Before you install the Python stack properly, you will need to install all the external non-Python software that you will be interoperating with. The list will vary from chapter to chapter, and all chapter-specific packages will be explained in their respective chapters. Some less common Python libraries may also be referred to in their specific chapters. Fortunately, since the first edition of this book, most bioinformatics software can be easily installed with conda using the Bioconda project.

If you are not interested in a specific chapter, you can skip the related packages and libraries. Of course, you will probably have many other bioinformatics applications around—such as Burrows-Wheeler Aligner (bwa) or Genome Analysis Toolkit (GATK) for NGS—but we will not discuss these because we do not interact with them directly (although we might interact with their outputs).

You will need to install some development compilers and libraries, all of which are free.
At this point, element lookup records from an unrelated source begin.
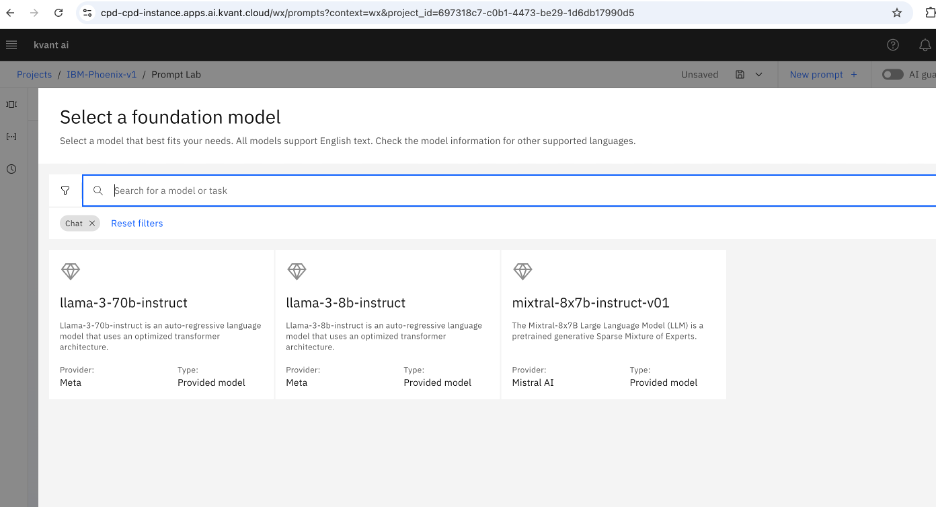The width and height of the screenshot is (936, 508).
Task: Click the save icon beside Unsaved
Action: click(740, 75)
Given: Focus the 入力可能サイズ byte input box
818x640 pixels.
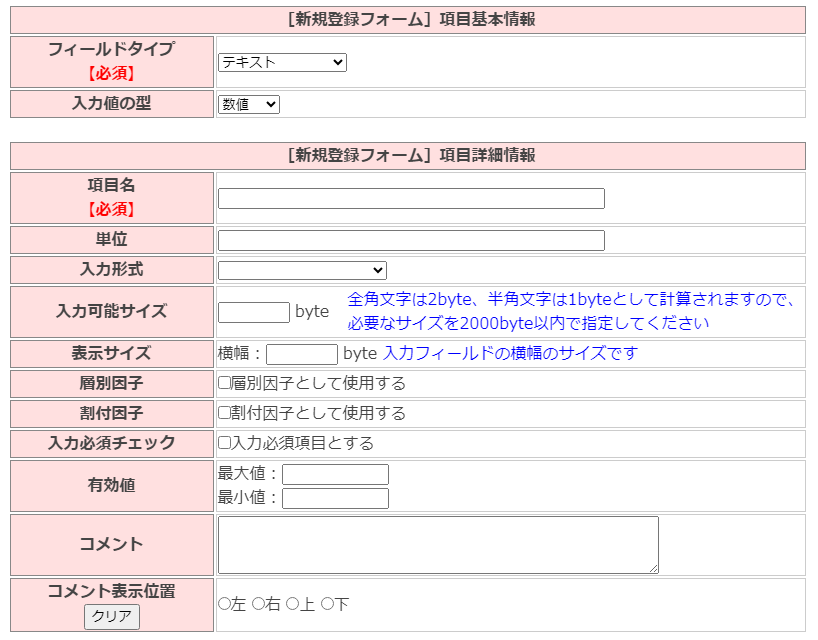Looking at the screenshot, I should pyautogui.click(x=254, y=312).
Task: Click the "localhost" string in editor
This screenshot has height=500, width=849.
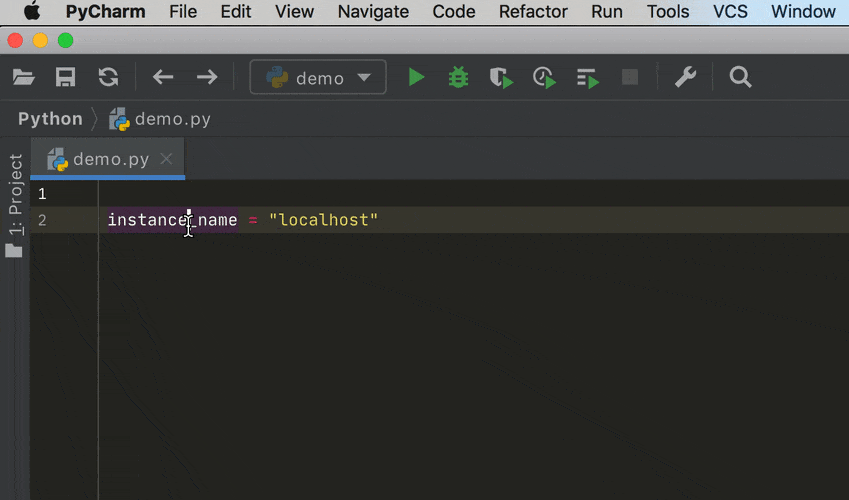Action: pos(324,220)
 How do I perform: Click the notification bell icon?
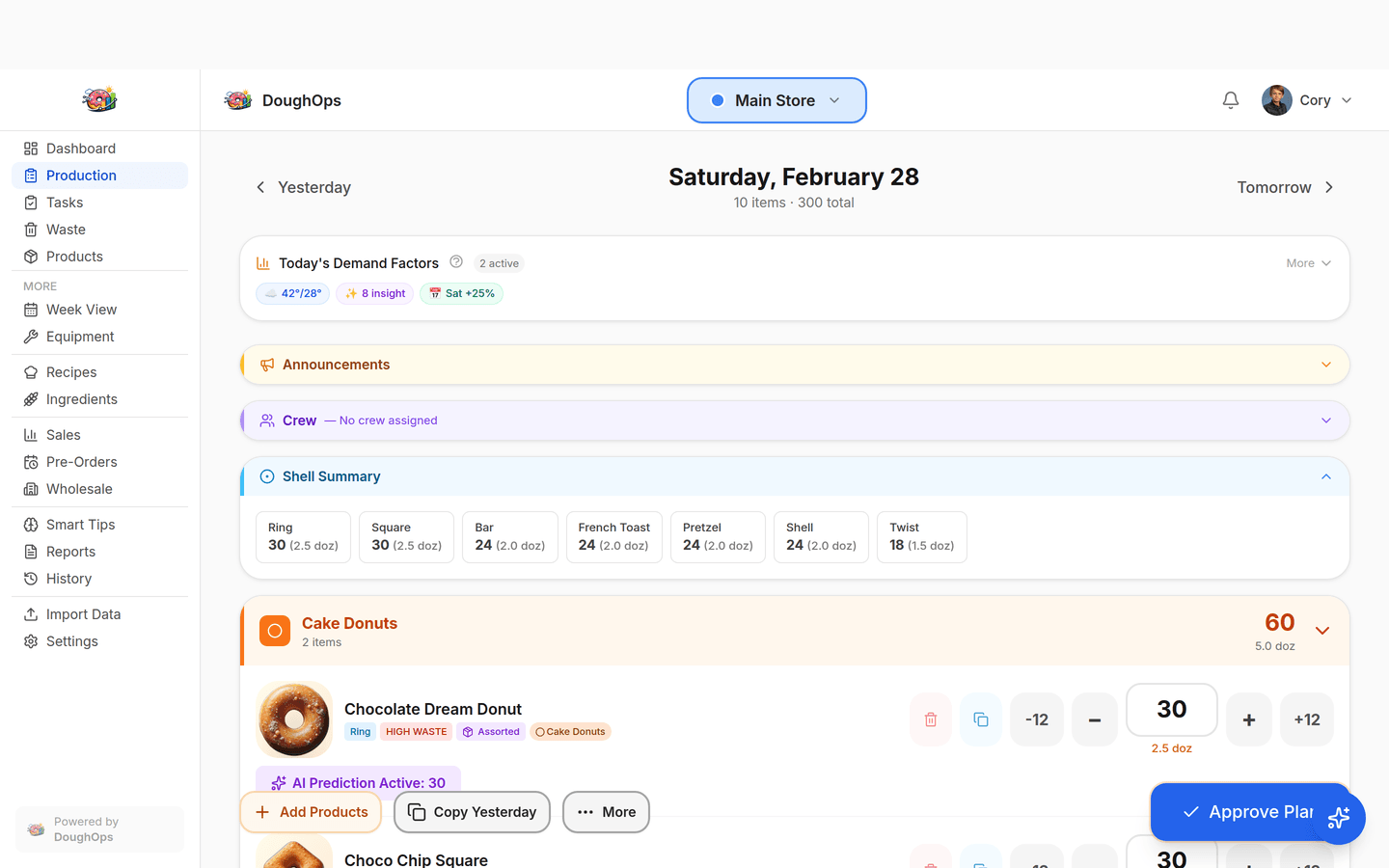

On Ubuntu, consider installing the build-essential package (apt-get it), and on macOS, consider Xcode (https://developer.apple.com/xcode/).

In the following table, you will find a list of the most important Python software:

Name	Application	URL	Purpose
Project Jupyter	All chapters	https://jupyter.org/	Interactive computing
pandas	All chapters	https://pandas.pydata.org/	Data processing
NumPy	All chapters	http://www.numpy.org/	Array/matrix processing
SciPy	All chapters	https://www.scipy.org/	Scientific computing
Biopython	All chapters	https://biopython.org/	Bioinformatics library
PyVCF	NGS	https://pyvcf.readthedocs.io	VCF processing
Pysam	NGS	https://github.com/pysam-developers/pysam	SAM/BAM processing
HTSeq	NGS/Genomes	https://htseq.readthedocs.io	NGS processing
simuPOP	Population genetics	http://simupop.sourceforge.net/	Population genetics simulation
DendroPY	Phylogenetics	https://dendropy.org/	Phylogenetics
scikit-learn	Machine learning/population genetics	http://scikit-learn.org	Machine learning library
PyMol	Proteomics	https://pymol.org	Molecular visualization
rpy2	Introduction	https://rpy2.readthedocs.io	R interface
seaborn	All chapters	http://seaborn.pydata.org/	Statistical chart library
Cython	Big data	http://cython.org/	High performance
Numba	Big data	https://numba.pydata.org/	High performance
Dask	Big data	http://dask.pydata.org	Parallel processing

We have taken a somewhat conservative approach in most of the recipes with regard to the processing of tabled data. While we use pandas every now and then, most of the time, we use standard Python. As time advances and pandas becomes more pervasive, it will probably make sense to just process all tabular data with it (if it fits in-memory).

Take a look at the following steps to get started:

Start by downloading the Anaconda distribution from https://www.anaconda.com/download. Choose Python version 3. In any case, this is not fundamental, because Anaconda will let you use Python 2 if you need it. You can accept all the installation defaults, but you may want to make sure that the conda binaries are in your path (do not forget to open a new window so that the path is updated). If you have another Python distribution, be careful with your PYTHONPATH and existing Python libraries. It's probably better to unset your PYTHONPATH. As much as possible, uninstall all other Python versions and installed Python libraries.
Let's go ahead with the libraries. We will now create a new conda environment called bioinformatics with biopython=1.70, as shown in the following command:

conda create -n bioinformatics biopython biopython=1.70

Let's activate the environment, as follows:

source activate bioinformatics

Let's add the bioconda and conda-forge channel to our source list:

conda config --add channels bioconda
conda config --add channels conda-forge

Also, install the core packages:

conda install scipy matplotlib jupyter-notebook pip pandas cython numba scikit-learn seaborn pysam pyvcf simuPOP dendropy rpy2

Some of them will probably be installed with the core distribution anyway.

We can even install R from conda:

conda install r-essentials r-gridextra

r-essentials installs a lot of R packages, including ggplot2, which we will use later. We also install r-gridextra, since we will be using it in the Notebook.